AP Psychology

Module 6 - Correlation and Experimentation

LEARNING OBJECTIVES:

“Study finds that increased parental support for college results in lower grades” (Jaschik, 2013). “People with mental illness more likely to be smokers” (Belluck,2013).

What should we make of such news headlines-telling us that students whose parents pay the college bill tend to underachieve, and that smoking is associated with mental illness? Do these correlations indicate that students would achieve more if their parents became less supportive and that stopping smoking could produce better mental health? No. Read on.

Correlation

What are positive and negative correlations, and why do they enable prediction but not cause-effect explanation?

Describing behavior is a first step toward predicting it. Naturalistic observations and surveys often show us that one trait or behavior is related to another. In such cases, we say the two correlate. A statistical measure (the correlation coefficient) helps us figure how closely two things vary together, and thus how well either one predicts the other. Knowing how much aptitude test scores correlate with school success tells us how well the scores predict school success.

Throughout this book we will often ask how strongly two things are related: For example, how closely related are the personality scores of identical twins? How well do intelligence test scores predict career achievement? How closely is stress related to disease? In such cases, scatterplots can be very revealing.

Each dot in a scatterplot represents the values of two variables. The three scatterplots in FIGURE 6.1 illustrate the range of possible correlations from a perfect positive to a perfect negative. (Perfect correlations rarely occur in the “real world.”) A correlation is positive if two sets of scores, such as height and weight, tend to rise or fall together.

Saying that a correlation is “negative” says nothing about its strength or weakness. A correlation is negative if two sets of scores relate inversely, one set going up as the other goes down. The study of Nevada university students’ inner speech discussed in Module 5 also included a correlational component. Students’ reports of inner speech correlated negatively (- .36) with their scores on another measure: psychological distress. Those who reported more inner speech tended to report slightly less psychological distress.

Statistics can help us see what the naked eye sometimes misses. To demonstrate this for yourself, try an imaginary project. Wondering if tall men are more or less easygoing, you collect two sets of scores: men's heights and men's temperaments. You measure the heights of 20 men, and you have someone else independently assess their temperaments (from zero for extremely calm to 100 for highly reactive).

With all the relevant data right in front of you (TABLE 6.1), can you tell whether the correlation between height and reactive temperament is positive, negative, or close to zero?

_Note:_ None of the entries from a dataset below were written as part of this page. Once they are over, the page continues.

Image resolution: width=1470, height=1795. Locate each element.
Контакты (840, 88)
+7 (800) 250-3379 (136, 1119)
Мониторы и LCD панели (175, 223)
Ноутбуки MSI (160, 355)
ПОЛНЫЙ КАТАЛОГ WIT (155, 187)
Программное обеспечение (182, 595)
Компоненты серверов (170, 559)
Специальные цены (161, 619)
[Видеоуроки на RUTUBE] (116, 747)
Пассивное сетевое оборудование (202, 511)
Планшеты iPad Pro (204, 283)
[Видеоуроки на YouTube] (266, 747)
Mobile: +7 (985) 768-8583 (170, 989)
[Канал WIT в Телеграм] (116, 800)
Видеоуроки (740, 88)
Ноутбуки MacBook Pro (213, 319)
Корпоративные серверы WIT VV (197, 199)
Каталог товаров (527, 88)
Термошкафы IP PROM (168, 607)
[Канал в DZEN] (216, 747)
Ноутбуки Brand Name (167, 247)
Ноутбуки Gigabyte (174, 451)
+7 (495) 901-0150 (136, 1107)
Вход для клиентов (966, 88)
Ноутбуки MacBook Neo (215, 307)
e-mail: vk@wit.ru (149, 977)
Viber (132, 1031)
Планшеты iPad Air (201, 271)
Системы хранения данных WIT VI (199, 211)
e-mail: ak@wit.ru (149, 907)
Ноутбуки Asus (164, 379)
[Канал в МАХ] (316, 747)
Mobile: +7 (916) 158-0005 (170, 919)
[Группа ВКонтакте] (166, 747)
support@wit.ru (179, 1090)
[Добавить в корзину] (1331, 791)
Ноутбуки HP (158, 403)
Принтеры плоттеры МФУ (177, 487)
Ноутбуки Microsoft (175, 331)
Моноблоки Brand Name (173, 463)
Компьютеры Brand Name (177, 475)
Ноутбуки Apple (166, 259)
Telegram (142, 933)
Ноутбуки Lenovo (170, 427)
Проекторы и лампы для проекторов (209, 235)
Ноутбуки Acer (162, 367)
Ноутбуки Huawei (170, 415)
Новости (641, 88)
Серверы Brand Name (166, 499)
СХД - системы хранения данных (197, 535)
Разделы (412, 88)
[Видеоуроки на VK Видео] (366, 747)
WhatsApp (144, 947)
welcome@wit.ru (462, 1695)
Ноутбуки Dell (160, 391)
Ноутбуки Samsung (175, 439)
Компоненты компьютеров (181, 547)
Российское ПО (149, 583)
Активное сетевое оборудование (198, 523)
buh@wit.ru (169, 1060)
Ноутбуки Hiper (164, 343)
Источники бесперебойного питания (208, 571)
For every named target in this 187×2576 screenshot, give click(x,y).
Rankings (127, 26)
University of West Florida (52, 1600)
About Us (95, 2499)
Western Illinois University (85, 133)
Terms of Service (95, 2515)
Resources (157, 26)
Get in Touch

Comparing the columns in Table 6.1, most people detect very little relationship between height and temperament. In fact, the correlation in this imaginary example is positive, +0.63, as we can see if we display the data as a scatterplot. In FIGURE 6.2 on the next page, moving from left to right, the upward, oval-shaped slope of the cluster of points shows that our two imaginary sets of scores (height and temperament) tend to rise together.

If we fail to see a relationship when data are presented as systematically as in Table 6.1, how much less likely are we to notice them in everyday life? To see what is right in front of us, we sometimes need statistical illumination. We can easily see evidence of gender discrimination when given statistically summarized information about job level, seniority, performance, gender, and salary. But we often see no discrimination when the same information dribbles in, case by case (Twiss et a1., 1989). See TABLE 6.2 to test your understanding further. The point to remember: A correlation coefficient, which can range from -1.0 to +1.0, reveals the extent to which two things relate. The closer the score gets to –1 or +1, the stronger the correlation.

Correlation and Causation

Correlations help us predict. The New York Times reports that U.S. counties with high gun ownership rates tend to have high murder rates (Luo, 2011). Gun ownership predicts homicide. What might explain this guns-homicide correlation?

I can almost hear someone thinking, “Well, of course, guns kill people, often in moments of passion.” If so, that could be an example of A (guns) causes B (murder). But I can hear other readers saying, “Not so fast. Maybe people in dangerous places buy more guns for self-protection-maybe B causes A” Or maybe some third variable C causes both A and B.

Another example: Self-esteem negatively with (and therefore predicts) depression. (The lower people’s self-esteem, the more they are at risk for depression.) So, does low self-esteem cause depression? If, based on the correlational evidence, you assume that it does, you have much company. A nearly irresistible thinking error is assuming that an association, sometimes presented as a correlation coefficient, proves causation. But no matter how strong the relationship, it does not.

As options 2 and 3 in FIGURE 6.3 show, we’d get the same negative correlation between self-esteem and depression if depression caused people to be down on themselves, or if some third variable-such as heredity or brain chemistry-caused both low self-esteem and depression.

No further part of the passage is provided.